Output the lines from the one holding "Where should I" to the end of the entries that follow, exactly and only those, minus any pictures.

** Information given follows **

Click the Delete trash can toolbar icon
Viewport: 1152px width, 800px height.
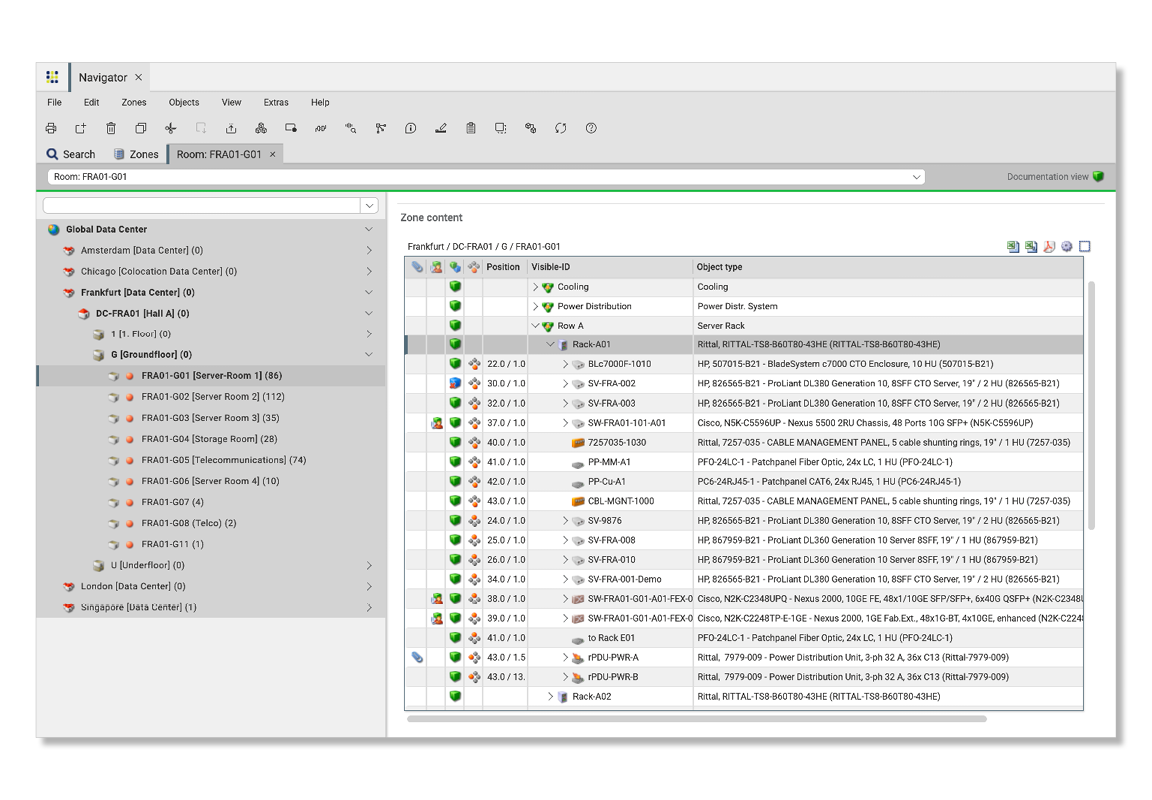coord(111,128)
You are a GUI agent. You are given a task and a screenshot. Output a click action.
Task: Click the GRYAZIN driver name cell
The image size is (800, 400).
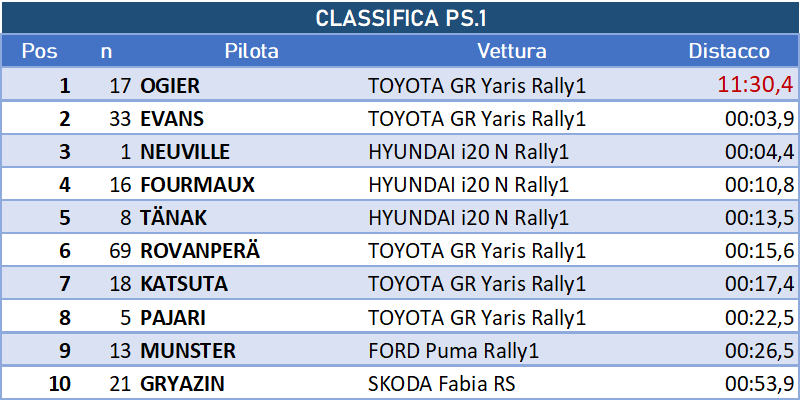pyautogui.click(x=182, y=384)
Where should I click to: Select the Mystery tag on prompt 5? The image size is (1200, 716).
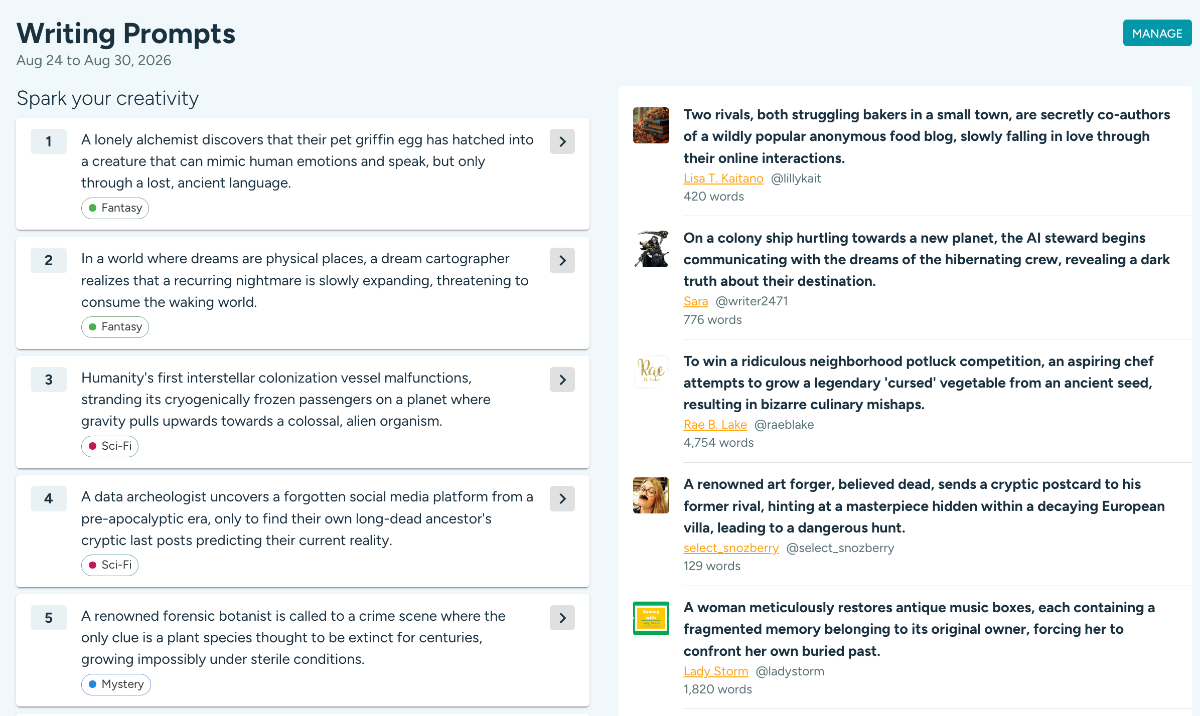[116, 685]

** End of Information given **

Expected output >>
Where should I click to: Select the Mystery tag on prompt 5? The image size is (1200, 716).
[116, 685]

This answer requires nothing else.